Antimicrobial resistance profiles and genomic insights of phenotypically extended spectrum β-lactamase-positive Klebsiella pneumoniae from cattle farms.

Abstract

Klebsiella pneumoniae, identified by the World Health Organization (WHO) as a critical priority pathogen, presents a growing public health concern due to increasing multidrug-resistant (MDR) and extended spectrum β-lactamase (ESBL)-producing strains. This study assessed the antimicrobial resistance (AMR) profiles of K. pneumoniae isolates from 288 cattle farm samples in Punjab, India. The bacterium was detected in 10.06% (29/288) of the samples, with 65.51% (19/29) of the isolates being MDR and 6.89% (2/29) exhibiting an ESBL-like phenotype. Resistance genes for β-lactams (bla_TEM-62.06%, bla_AmpC-51.72%, bla_SHV-51.72%), quinolones (qnrS-13.79%), and tetracyclines (tetA-10.34%) were identified. Whole-genome sequencing (WGS) was conducted on two representative phenotypically ESBL-positive and MDR K. pneumoniae isolates, selected for detailed genomic analysis within the limitations of available funding. The analysis revealed the presence of multiple antimicrobial resistance genes (ARGs) conferring resistance to quinolones, cephalosporins, carbapenems, tetracyclines, macrolides, and several other antibiotic classes.
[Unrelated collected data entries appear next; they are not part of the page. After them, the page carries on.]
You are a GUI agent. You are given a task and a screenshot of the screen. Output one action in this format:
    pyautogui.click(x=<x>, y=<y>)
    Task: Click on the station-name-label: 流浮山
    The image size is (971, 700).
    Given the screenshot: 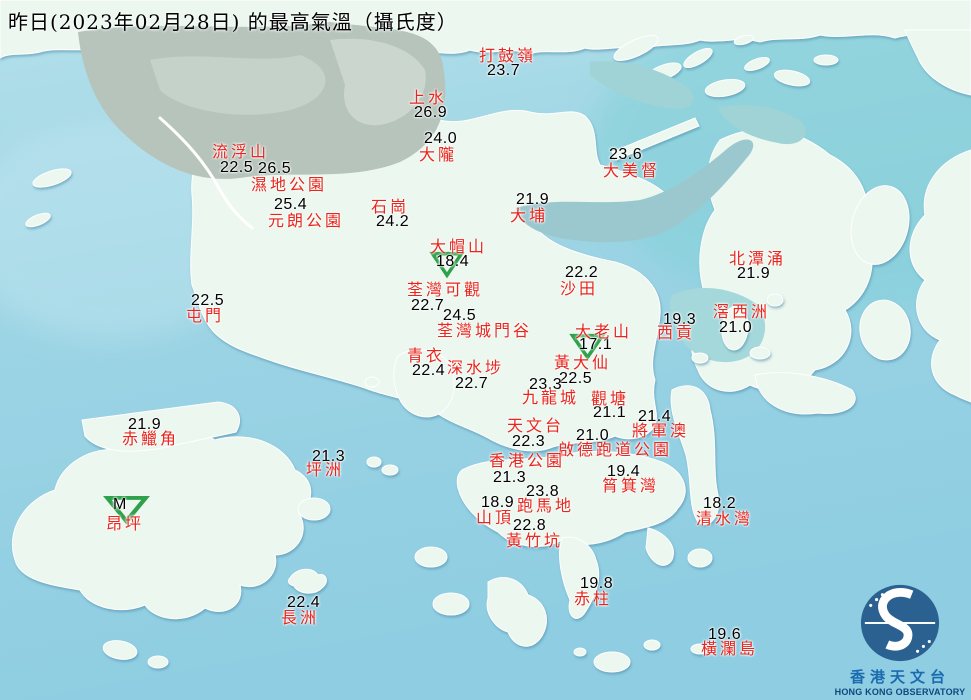 What is the action you would take?
    pyautogui.click(x=241, y=152)
    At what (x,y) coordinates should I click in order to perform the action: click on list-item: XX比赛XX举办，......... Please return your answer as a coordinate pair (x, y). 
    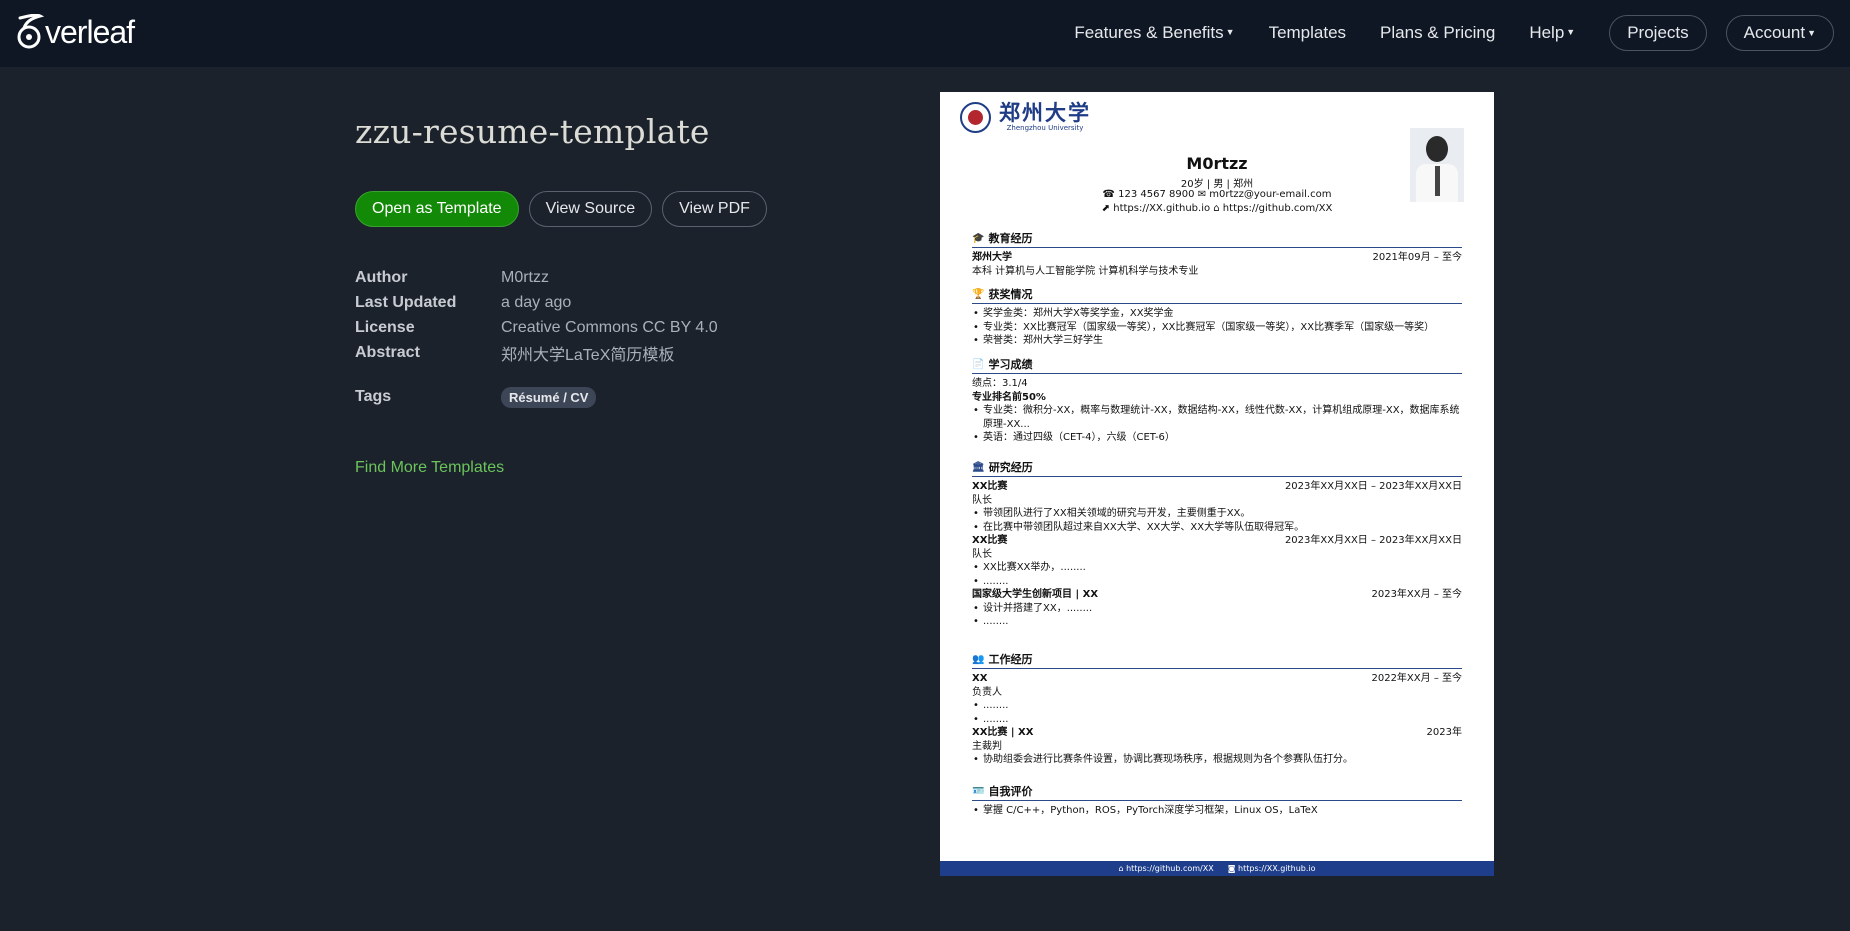
    Looking at the image, I should click on (1217, 568).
Virulence factors detected included Type I and Type III fimbriae, capsules, efflux systems, siderophores, and secretion systems. Plasmid replicon types (IncFIB(K), IncFIB, IncFII(K)), integrons harboring ARGs, and insertion sequences (ISKpn24, ISKpn1, ISKpn19, IS26) were also identified. Multilocus Sequence Typing (MLST) assigned isolates to sequence types ST-160 and ST-4232, with core-genome MLST identifying additional types ST-14,733 and ST-13,365. These findings highlight the potential risk of transmission of resistant K. pneumoniae strains between animals and humans and underscore the urgent need for integrated One Health surveillance and intervention strategies to contain the spread of AMR across sectors.